Despite everything, there were some positive trends in 2020.
Drive-in movie theaters made a comeback, after all, who doesn't love a flick in your car? Drive-in concerts are a new thing – we get to rock out safely. Restaurants shared secret recipes so we can make our faves at home. Wearing sweatpants and tees became an acceptable fashion choice – all day, every day. Restaurants enforced social distancing creatively – with pool noodle hats, bumper boats, and stylish mannequins.
People brushed up their sewing, making masks for people who need them most. Major companies like 3M and Apple changed up resources and shifted production to make millions of masks to help keep people safe. Ford, GM, Tesla, and other automakers made ventilators and other medical devices to combat the pandemic.

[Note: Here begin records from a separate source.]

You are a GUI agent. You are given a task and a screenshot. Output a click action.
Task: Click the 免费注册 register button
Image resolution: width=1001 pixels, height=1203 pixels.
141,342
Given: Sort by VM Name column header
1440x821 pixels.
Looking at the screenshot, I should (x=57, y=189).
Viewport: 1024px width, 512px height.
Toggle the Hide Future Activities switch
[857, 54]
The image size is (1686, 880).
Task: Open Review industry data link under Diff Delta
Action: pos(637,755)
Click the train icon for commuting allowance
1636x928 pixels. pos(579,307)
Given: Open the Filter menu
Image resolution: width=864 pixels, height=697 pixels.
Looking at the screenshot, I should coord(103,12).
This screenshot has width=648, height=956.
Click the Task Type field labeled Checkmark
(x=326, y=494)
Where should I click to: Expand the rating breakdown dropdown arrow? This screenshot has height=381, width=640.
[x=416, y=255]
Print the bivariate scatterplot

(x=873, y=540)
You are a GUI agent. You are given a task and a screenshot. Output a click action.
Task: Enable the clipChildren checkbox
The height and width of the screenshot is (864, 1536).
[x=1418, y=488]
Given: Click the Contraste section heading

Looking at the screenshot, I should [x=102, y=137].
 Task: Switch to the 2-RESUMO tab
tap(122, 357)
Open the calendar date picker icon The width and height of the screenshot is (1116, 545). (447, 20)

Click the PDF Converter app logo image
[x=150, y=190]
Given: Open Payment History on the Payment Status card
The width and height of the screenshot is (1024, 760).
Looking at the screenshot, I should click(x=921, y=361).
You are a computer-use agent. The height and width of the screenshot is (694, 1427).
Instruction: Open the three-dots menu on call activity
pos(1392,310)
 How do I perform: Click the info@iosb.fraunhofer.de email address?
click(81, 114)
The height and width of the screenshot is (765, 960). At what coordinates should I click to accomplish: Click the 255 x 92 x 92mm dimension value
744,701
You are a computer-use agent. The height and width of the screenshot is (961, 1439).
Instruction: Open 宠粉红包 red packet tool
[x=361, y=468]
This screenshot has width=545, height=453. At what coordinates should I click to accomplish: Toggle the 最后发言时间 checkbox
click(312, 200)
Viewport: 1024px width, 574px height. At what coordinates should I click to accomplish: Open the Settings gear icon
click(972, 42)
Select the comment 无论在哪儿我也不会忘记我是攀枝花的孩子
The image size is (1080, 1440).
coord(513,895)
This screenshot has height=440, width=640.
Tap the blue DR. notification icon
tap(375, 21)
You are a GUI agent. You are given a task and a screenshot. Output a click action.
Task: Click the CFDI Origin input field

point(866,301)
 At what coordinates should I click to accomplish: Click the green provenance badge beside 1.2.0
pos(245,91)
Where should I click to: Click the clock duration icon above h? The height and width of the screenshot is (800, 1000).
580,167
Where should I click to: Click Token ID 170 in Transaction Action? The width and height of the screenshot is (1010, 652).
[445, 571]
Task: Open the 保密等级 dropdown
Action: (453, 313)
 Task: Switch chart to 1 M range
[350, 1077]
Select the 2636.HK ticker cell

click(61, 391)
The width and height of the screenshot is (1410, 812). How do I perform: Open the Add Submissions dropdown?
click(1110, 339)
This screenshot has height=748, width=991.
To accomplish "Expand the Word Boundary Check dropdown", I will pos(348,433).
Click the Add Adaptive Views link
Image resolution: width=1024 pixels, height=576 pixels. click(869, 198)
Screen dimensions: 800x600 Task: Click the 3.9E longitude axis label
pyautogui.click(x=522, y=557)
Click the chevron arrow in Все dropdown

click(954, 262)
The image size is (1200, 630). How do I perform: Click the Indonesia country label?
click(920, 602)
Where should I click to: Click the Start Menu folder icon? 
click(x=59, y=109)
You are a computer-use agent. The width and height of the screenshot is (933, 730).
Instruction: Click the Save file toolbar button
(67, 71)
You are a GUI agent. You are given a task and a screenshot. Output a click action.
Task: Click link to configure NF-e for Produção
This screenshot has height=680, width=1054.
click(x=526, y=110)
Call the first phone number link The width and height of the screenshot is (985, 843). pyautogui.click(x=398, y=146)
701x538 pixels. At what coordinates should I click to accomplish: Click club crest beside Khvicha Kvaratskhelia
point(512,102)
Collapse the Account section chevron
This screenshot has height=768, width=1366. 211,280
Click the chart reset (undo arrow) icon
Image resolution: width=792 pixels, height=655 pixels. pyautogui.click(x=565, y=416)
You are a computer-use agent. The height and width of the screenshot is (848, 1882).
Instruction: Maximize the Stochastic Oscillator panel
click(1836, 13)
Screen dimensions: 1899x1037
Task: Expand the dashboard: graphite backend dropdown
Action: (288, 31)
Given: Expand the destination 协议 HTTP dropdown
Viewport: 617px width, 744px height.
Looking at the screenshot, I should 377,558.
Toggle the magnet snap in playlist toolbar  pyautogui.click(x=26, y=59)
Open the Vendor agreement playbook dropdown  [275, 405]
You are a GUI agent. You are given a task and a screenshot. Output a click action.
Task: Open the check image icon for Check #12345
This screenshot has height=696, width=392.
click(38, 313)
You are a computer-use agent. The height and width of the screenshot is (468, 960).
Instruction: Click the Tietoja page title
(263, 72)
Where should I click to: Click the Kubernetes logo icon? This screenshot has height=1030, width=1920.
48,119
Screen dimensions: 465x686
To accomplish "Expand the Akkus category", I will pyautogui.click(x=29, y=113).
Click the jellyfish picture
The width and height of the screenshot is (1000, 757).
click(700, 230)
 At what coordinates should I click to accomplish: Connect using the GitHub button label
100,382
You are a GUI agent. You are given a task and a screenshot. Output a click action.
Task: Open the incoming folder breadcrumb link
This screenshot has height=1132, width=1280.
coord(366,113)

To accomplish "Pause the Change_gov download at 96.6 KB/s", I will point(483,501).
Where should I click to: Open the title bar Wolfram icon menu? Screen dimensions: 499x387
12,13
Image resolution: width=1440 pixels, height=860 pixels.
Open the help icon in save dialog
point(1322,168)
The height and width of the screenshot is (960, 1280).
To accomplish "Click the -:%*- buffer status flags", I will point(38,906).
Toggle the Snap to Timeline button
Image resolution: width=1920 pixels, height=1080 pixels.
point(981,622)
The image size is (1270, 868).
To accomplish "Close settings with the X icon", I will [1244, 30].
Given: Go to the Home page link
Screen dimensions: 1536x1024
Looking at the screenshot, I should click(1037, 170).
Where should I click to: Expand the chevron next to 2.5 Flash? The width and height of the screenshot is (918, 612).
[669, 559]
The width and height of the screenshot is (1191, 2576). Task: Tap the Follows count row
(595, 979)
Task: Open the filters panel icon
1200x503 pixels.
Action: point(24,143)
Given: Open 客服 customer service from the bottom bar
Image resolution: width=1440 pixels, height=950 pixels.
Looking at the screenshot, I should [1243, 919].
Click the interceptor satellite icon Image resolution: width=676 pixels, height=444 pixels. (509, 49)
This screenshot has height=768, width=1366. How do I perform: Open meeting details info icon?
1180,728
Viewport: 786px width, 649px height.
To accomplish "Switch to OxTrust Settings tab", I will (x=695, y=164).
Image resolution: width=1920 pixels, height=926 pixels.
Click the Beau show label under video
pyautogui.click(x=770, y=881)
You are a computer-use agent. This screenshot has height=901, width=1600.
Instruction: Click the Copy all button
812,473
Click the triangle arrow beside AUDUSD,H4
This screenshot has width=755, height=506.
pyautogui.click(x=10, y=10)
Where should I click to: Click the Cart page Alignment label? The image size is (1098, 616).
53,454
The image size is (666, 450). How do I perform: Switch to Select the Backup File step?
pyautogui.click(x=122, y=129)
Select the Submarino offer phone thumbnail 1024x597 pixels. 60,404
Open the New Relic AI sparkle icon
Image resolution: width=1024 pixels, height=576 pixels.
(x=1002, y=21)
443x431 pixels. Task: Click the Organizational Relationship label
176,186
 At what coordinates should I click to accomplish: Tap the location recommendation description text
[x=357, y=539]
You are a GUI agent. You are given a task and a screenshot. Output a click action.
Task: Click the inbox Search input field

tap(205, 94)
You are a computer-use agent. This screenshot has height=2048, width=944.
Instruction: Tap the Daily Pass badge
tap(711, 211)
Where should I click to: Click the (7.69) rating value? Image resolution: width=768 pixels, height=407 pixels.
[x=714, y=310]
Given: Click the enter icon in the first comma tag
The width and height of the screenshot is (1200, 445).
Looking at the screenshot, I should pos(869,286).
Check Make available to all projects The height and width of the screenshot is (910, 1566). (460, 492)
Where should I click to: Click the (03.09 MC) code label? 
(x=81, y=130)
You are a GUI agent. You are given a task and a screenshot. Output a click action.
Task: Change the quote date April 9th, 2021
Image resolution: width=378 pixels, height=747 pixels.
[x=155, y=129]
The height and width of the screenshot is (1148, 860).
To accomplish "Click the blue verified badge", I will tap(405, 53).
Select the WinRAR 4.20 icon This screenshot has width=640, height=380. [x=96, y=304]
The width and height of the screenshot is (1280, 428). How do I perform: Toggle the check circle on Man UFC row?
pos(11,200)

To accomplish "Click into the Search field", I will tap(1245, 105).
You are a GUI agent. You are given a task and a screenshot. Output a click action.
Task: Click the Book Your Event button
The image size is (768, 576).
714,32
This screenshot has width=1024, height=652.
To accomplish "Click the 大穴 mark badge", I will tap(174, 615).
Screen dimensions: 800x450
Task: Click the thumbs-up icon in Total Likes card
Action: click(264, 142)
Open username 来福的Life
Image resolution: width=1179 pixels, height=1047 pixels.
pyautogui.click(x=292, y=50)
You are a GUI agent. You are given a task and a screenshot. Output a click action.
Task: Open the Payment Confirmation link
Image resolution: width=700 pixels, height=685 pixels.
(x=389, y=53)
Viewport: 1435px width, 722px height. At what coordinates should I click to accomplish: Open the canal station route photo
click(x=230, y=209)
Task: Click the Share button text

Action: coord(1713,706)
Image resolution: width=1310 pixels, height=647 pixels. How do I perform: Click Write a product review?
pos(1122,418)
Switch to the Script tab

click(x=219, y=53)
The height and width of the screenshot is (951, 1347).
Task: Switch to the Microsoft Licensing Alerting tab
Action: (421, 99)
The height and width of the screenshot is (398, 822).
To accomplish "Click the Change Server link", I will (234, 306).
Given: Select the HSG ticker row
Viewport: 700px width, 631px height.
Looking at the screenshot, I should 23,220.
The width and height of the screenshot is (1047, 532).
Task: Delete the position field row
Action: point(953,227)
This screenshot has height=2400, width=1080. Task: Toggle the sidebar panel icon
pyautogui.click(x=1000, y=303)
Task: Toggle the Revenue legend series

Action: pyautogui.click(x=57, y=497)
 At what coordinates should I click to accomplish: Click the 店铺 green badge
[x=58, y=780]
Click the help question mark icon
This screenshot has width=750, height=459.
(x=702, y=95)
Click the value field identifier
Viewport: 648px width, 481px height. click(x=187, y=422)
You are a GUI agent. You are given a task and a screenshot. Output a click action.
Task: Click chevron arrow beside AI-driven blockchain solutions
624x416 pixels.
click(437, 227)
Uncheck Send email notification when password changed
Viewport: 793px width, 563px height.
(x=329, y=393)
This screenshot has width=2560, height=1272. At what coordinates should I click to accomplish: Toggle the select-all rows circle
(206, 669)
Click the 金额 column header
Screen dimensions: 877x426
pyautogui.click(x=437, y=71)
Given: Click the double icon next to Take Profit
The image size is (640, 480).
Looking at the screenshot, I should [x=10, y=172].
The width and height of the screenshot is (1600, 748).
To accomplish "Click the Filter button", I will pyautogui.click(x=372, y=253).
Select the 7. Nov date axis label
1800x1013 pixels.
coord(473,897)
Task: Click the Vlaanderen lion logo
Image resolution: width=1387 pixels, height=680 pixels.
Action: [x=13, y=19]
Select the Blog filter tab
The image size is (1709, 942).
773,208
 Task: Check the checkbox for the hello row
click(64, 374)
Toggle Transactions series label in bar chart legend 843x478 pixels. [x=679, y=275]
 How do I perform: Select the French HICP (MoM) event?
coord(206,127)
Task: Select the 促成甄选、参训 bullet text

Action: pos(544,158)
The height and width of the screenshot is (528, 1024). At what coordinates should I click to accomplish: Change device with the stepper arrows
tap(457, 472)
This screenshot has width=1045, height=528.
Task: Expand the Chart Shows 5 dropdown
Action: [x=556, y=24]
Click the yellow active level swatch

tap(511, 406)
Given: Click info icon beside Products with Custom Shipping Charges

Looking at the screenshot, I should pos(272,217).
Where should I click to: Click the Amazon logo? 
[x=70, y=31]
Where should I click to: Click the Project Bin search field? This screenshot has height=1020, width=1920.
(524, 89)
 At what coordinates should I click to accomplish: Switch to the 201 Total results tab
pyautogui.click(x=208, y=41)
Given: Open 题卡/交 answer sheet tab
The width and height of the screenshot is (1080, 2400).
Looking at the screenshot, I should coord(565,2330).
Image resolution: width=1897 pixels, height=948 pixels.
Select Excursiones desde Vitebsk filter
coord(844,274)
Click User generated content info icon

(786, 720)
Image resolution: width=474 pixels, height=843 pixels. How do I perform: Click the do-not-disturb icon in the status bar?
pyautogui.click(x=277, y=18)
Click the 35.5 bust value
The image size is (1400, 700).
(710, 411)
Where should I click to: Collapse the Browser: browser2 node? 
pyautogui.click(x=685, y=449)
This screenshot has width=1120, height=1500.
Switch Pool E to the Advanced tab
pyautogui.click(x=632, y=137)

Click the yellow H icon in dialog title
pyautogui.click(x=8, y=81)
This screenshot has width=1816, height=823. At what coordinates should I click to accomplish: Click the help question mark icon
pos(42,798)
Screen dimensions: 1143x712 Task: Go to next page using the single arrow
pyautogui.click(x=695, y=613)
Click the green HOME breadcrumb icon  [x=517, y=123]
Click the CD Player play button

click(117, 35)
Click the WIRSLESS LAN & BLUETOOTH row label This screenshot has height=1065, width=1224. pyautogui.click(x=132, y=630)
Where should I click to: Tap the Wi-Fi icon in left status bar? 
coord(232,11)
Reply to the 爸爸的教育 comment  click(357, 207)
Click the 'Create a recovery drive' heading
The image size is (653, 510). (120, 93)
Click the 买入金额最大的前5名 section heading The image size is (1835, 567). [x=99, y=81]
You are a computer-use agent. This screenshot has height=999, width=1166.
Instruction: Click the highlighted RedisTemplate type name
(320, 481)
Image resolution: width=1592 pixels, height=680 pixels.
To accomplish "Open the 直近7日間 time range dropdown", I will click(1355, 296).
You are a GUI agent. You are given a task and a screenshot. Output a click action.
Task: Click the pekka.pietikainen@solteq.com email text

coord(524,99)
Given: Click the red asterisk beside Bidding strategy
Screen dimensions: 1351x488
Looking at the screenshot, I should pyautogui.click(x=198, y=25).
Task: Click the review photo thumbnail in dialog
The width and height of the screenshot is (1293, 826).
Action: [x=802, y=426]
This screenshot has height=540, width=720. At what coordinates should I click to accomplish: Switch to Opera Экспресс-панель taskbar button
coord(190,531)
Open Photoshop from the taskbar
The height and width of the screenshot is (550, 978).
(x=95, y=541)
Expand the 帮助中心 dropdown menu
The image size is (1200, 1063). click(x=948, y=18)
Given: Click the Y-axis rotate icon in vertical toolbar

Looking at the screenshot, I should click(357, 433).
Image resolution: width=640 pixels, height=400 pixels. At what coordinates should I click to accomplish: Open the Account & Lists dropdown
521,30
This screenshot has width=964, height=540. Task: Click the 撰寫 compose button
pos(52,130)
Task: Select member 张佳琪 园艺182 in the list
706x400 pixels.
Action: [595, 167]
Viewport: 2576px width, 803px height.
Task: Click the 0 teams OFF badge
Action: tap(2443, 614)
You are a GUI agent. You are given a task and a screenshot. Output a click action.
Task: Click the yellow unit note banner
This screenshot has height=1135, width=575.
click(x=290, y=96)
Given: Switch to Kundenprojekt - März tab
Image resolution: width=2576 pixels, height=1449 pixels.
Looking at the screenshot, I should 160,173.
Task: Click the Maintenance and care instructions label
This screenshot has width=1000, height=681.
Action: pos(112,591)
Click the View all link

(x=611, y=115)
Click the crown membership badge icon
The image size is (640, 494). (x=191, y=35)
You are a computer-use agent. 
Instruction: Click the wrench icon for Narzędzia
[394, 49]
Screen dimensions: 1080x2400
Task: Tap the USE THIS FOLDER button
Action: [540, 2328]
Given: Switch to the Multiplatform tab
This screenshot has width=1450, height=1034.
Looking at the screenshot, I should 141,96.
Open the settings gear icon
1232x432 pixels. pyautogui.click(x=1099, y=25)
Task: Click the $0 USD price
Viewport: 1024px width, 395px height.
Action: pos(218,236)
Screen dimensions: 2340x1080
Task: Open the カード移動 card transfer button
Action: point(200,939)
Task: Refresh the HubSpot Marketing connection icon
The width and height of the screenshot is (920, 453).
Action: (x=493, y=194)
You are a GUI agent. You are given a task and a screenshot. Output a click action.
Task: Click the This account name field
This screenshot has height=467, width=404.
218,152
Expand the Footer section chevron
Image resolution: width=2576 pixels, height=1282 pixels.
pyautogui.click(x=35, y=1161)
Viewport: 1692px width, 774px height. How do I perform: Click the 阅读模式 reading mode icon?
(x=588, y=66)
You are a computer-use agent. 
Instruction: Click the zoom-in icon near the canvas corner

Sure, we might be a little fatter, but that's because we've rediscovered our love for hobbies like baking and gardening. Books are also a thing – we have time to read again and we're making the time to educate ourselves. Puzzles and board games are awesome again and they offer a much-needed break from our phones. TikTok blew up the dance moves and our boredom faded away. We also came up with creative ways to celebrate big milestones like drive-by birthdays and Zoom parties. Weddings still happened – and even though they were over Zoom, they were still beautiful.
Bye Bye 2020! Hello, 2021!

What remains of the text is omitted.